EXTRAIT DU DOCUMENT

++++

On l’attendait beaucoup sur le report sine die du passage d’un régime de change fixe à un régime de change flexible décidé par le gouvernement marocain. Et il s’est enfin expliqué. Lors du point de presse tenu ce mardi à l’issue du Conseil de Bank Al-Maghrib (BAM), le gouverneur de la Banque centrale, Abdellatif Jouahri, a tenu à clarifier quelques points.
Selon lui, il n’y a pas eu d’empiètement dans les prérogatives de BAM. «La décision (politique, ndlr) de migrer vers un régime de change flexible revient au gouvernement. Tout l’aspect technique, la préparation notamment, revenait à la Banque centrale qui s’est acquittée de sa mission», précise-t-il d’emblée, non sans ajouter qu’«on peut percevoir positivement cette décision si le gouvernement l’a prise pour mieux apprécier les conséquences de la réforme et la soutenir, surtout qu’elle s’étale sur le long terme».
Sauf que lors de sa sortie télévisée fin juin dernier, à la veille de l’entrée en vigueur de la réforme, le chef du gouvernement, Saad Eddine El Othmani, avait justifié ce report par le fait qu’il fallait encore «étudier certains impacts». Le gouvernement a-t-il alors demandé par la suite à la Banque centrale de faire des études complémentaires ? «Non», rétorque Jouahri, qui se dit prêt à effectuer toutes les études nécessaires si on les lui demande.

++++

CONSIGNE 1
D'après l'extrait sur le report de la réforme du régime de change, à qui revient, selon Abdellatif Jouahri, la décision de migrer vers un régime de change flexible ?
CONSIGNE 2
Poursuivez l'extrait sur le report de la réforme du régime de change à partir de sa dernière phrase.
Le matériel placé ensuite provient d'une autre source.

SEGMENT DE DONNÉES
++++

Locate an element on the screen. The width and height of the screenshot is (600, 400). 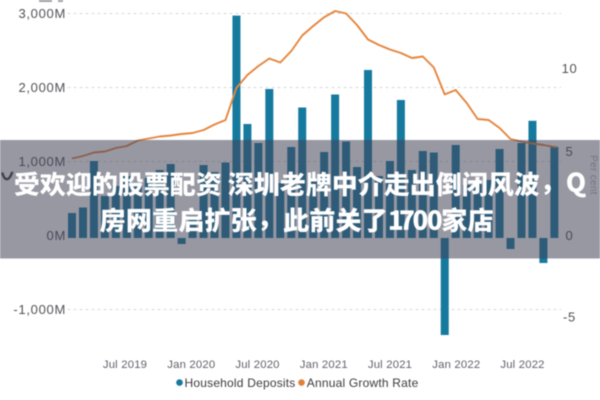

++++

ZONE DE RÉPONSE 1
Au gouvernement.

ZONE DE RÉPONSE 2
Mais le fait même d’évoquer des études complémentaires paraît dénué de sens, car c'était implicitement avouer que le travail de BAM était incomplet. Or, selon la Banque centrale, tous les prérequis nécessaires pour entamer la réforme étaient réunis : la soutenabilité budgétaire, une inflation maîtrisée, des réserves de change à un niveau adéquat, un système bancaire solide, la modestie de l’élargissement de la bande de fluctuation du Dirham … Le tout complété par une démarche transparente, à travers les différentes réunions d’information (une vingtaine) tenues avec le patronat et les autres opérateurs. «Nous avons peut-être eu un peu de retard par rapport à notre communication vis-à-vis du grand public», reconnaît cependant Jouahri, tout en insistant sur la nécessité de cette réforme.
«Elle a un objectif précis : servir de levier aux réformes structurelles que le gouvernement doit mener, notamment afin de rendre l’économie marocaine beaucoup plus compétitive. Si nous voulons un autre modèle de développement économique, changer la structure du commerce extérieur, aller vers l’émergence, c’est vers ce genre de réformes qu’il faut aller. Nécessairement, nous allons devoir l’initier. Et le gouvernement devra dire ce que nous voulons faire», explique Jouahri.
Rappelons par ailleurs qu’au mois de juin dernier, peu avant l’entrée en vigueur de la réforme (finalement ajournée), des opérations de spéculation ont eu lieu sur le Dirham, certains opérateurs anticipant sa dévaluation, et ce malgré les garanties apportées à l’époque par la Banque centrale. «L’Office des changes est en train de mener une enquête pour détecter les opérations non conformes à la réglementation des changes», souligne le patron de BAM, informant au passage que «depuis le 8 août, les banques n’ont pas effectué d’achat de devises chez nous».■
D. W.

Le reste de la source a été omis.